SVA Ad was significantly correlated to the age (r = 0.488, P < 0.001), revealing a progressive anterior increase of the projection of the C7 marker with regards to the S1 marker (Figure 4).
Transversal plane: There was a non-significant negative correlation between APA-rom and age (r = -0.063, P = 0.71).
Sagittal plane: Results showed that flexion-extension moments at the lumbosacral junction were statistically correlated to age (r = 0.356, P = 0.003). In other words, mechanical sagittal constraints at the lumbosacral junction increase during growth. At the thoracolumbar junction, sagittal constraints were not significantly correlated to age (r = 0.189, P = 0.13, Figure 5).
Transversal plane: Results demonstrated that torsion moments at thoracolumbar and lumbosacral junctions were statistically correlated to age (r = -0.613 and r = -0.563, P = 0.0002 and P = 0.0006).
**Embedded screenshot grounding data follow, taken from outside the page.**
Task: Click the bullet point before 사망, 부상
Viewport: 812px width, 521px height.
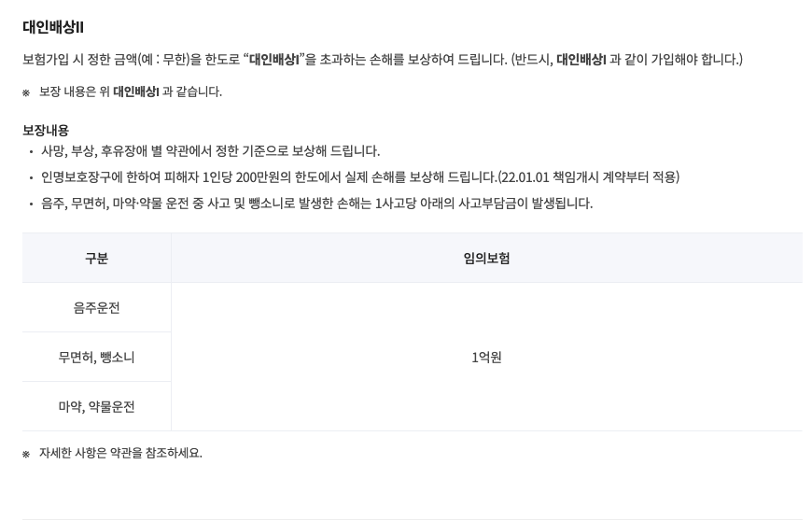Action: (31, 152)
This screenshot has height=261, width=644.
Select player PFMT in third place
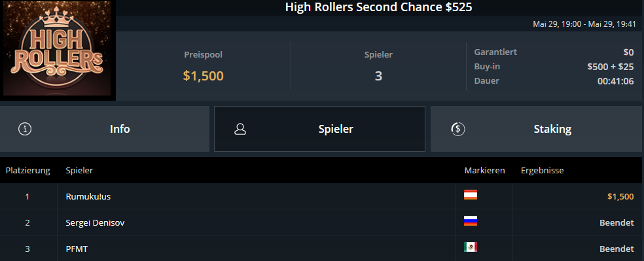pos(77,249)
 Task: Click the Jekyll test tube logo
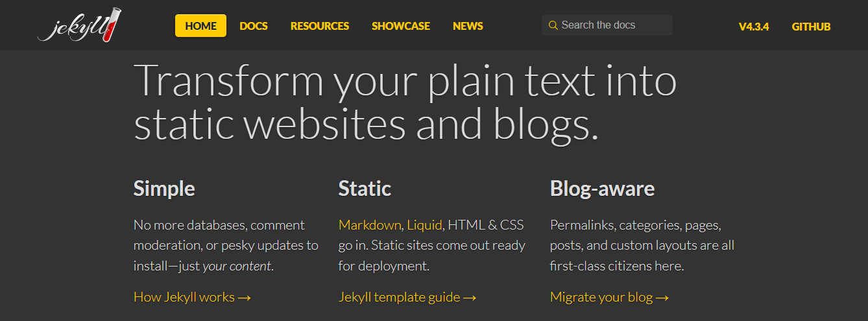point(79,26)
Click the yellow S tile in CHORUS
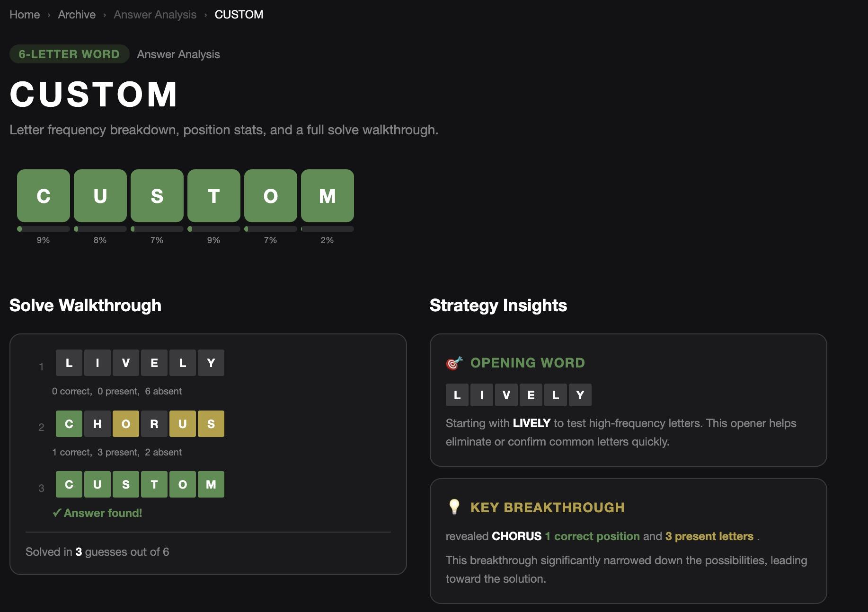The height and width of the screenshot is (612, 868). pos(211,424)
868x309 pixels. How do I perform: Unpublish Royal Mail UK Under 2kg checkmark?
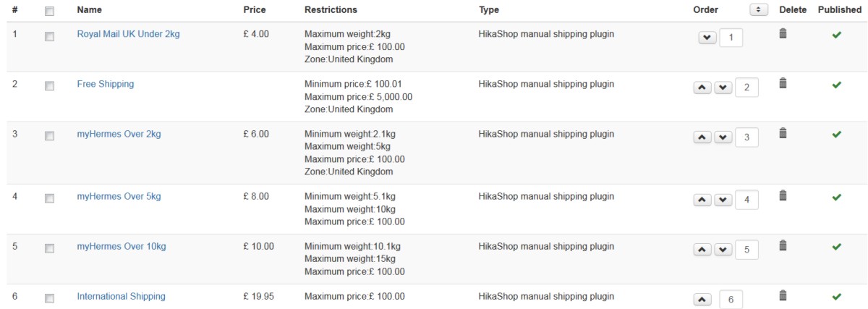click(837, 35)
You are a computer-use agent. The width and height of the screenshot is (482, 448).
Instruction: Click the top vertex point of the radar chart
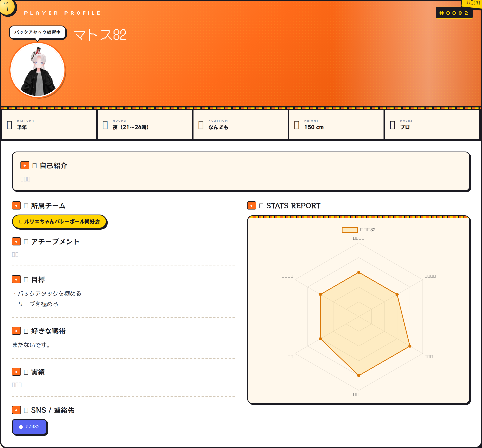pyautogui.click(x=359, y=272)
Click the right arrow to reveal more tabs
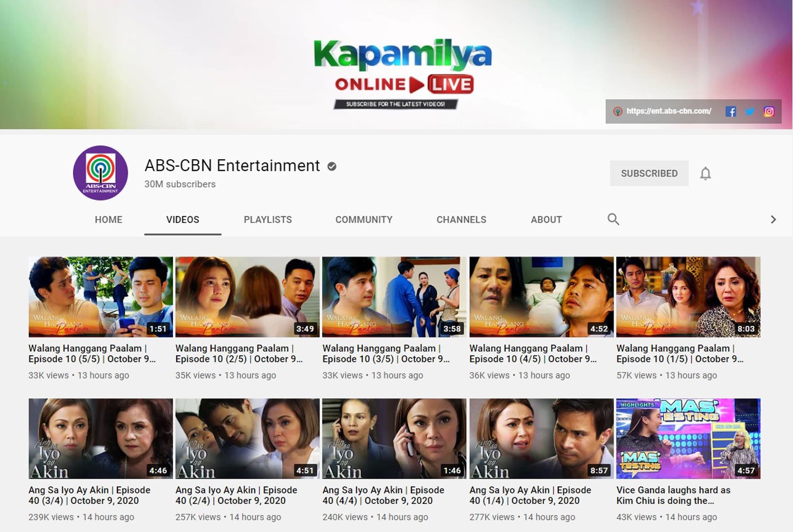 tap(774, 219)
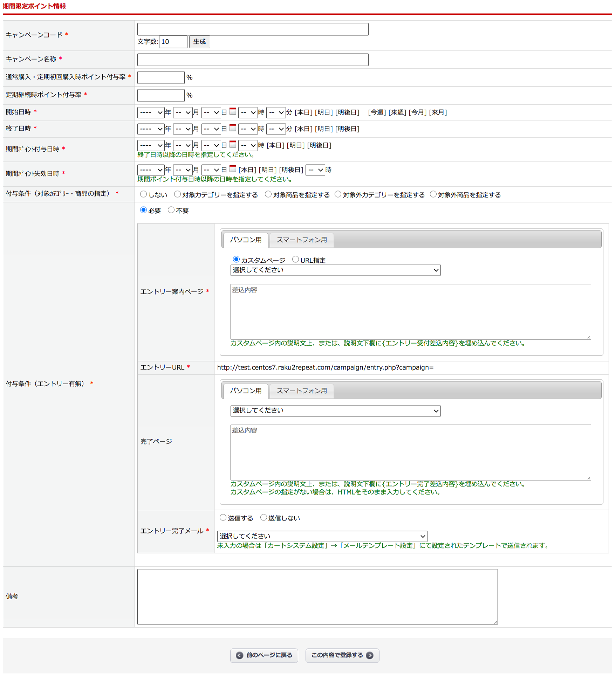Open calendar icon for 期間ポイント失効日時
Image resolution: width=616 pixels, height=676 pixels.
point(233,169)
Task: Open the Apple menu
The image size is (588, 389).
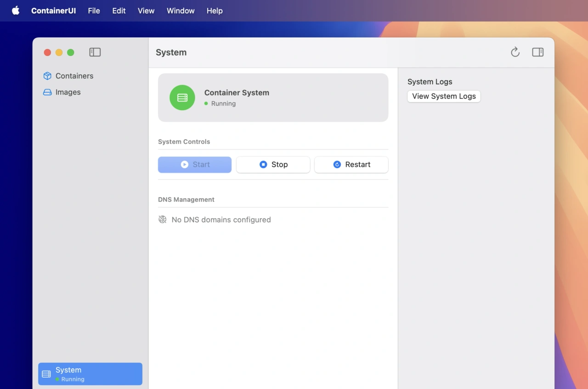Action: (16, 11)
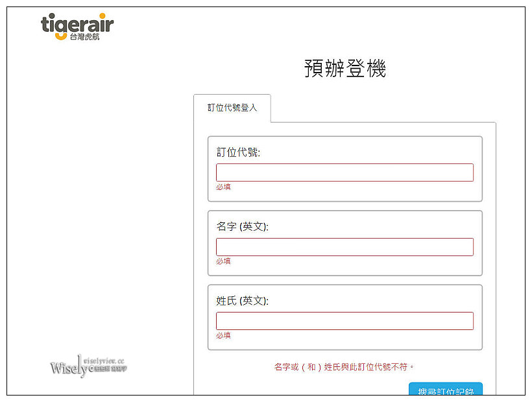Click the 姓氏 (英文) entry field
The width and height of the screenshot is (532, 402).
345,320
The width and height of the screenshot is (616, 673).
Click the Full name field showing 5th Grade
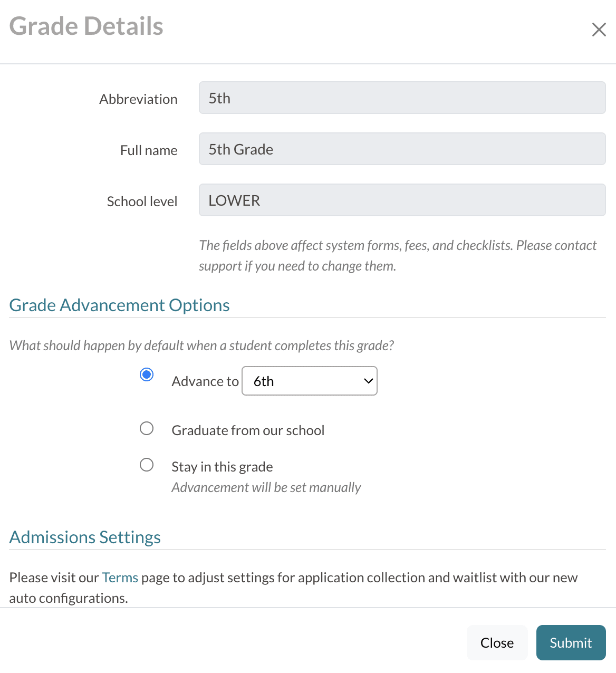[402, 149]

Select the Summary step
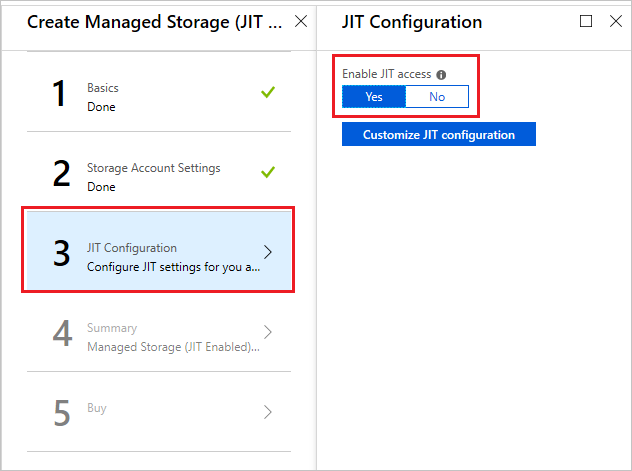[x=150, y=337]
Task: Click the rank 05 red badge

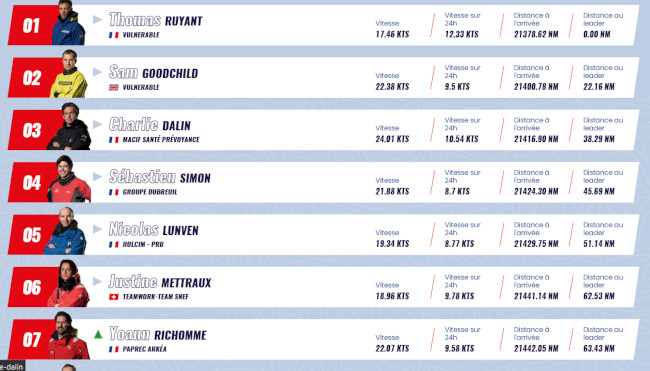Action: tap(31, 235)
In other words, transversal mechanical constraints at thoracolumbar and lumbosacral junctions decrease with age (Figure 6).
This study is the first to analyze spinal motion in children via gait analysis tool. Changes occur in spine motion in children with the acquisition of a mature gait even if dynamic parameters of the spine during growth seem to be established before the age of 3.
So far, only few studies have studied dynamic development of the spine according to age via gait analysis[19]. The studies from Wagner et al[20] and Farfan[21] showed that the presence of a lumbar spinal curvature concave toward the back is a necessary biomechanical condition for a stable erect posture, enabling an economic muscular functioning despite the posterior position of the spine. Lumbar lordosis thus appears as being a fundamental prerequisite to bipedalism, explaining its early appearance during childhood. Parameters determining bipedalism are acquired very early during growth[21,22]. However, some skeletal parameters which are not involved in the acquisition of bipedalism are variable and change until the end of growth. Some of these parameters are even found to be genetically predetermined during fetal life. This is, for example, the case of the morphology of the femoral trochlea[23] or the lumbar lordosis[24], which are genetically predetermined in humans. Their early kinematic setting is an element explaining the ability to bipedalism.
The spine appears to be of fundamental importance in the adaptation of the skeleton to bipedalism and we can define a real “spinal motor of bipedalism”; the spine being the first skeletal element to adjust its posture and functioning to bipedalism as the main element of locomotion[25]. The lower limbs adapt secondarily, around the age of 7, with a progressive pelvic anteversion, a progressive extension of the hips and the knees, lately mature.
Some radiographic and morphologic studies have evaluated the development of spinal curvatures during growth[11,12]. These studies revealed that from the age of 3 years until skeletal maturity, there is a linear enhancement of the thoracic kyphosis and lumbar lordosis. According to us, these changes do not reflect the adaptation of the skeleton to bipedalism, but an adaptation to the major constraints applied to the trunk during growth. In other words, formation of overlying sagittal curvatures to the lumbar lordosis with the appearance of thoracic kyphosis and cervical lordosis is related to biomechanical adaptation to an increase of load on the spine.
Most of the parameters used in this study for kinematic analysis, such as SVA, were chosen according to previous works[18]. These parameters seemed to be good descriptors because they are the dynamic equivalent of radiographic parameters. Thoracic angle and lumbar angle were meant to be the equivalent of thoracic kyphosis and lumbar lordosis, which are 2 radiographic parameters used in clinical practice.
Results from this study suggest that the sagittal efforts applied on the spine increase significantly with age leading to increased flexion-extension constraints at the lumbosacral junction. This phenomenon can be explained by the accentuation of spinal curvatures with age as a response to the increased load on the spine, deporting the lumbar spine forward and thereby increasing the lever arm and the moment applied to the underlying lumbosacral junction.
With regards to the kinetic parameters in the transverse plane, our results showed a significant reduction in torsional constraints at the thoracolumbar and lumbosacral junctions during growth. Although lumbar lordosis is acquired from fetal life, the central maturation processes coordinating the acquisition of a mature gait for the lower limbs appear only around the age of 7. Before this turning point, the lower limbs do not have a mature kinematics allowing balance and stability for satisfactory and stable erect posture. These results are in line with the posturographic study from Peterson et al[7] who have shown that sensory systems ensuring a satisfactory balance for maintaining erect station were efficient only from the age of 12. Thus, the spine undergoes greater constraints to compensate this permanent balance research. Large constraints applied to the spine and their reduction with age are a sign of the compensation by the trunk of a lack of stability due to lower limbs and sensory system immaturity. Prior to the acquisition of a definitive and mature bipedalism, the trunk is fundamental for the possibility of early bipedalism.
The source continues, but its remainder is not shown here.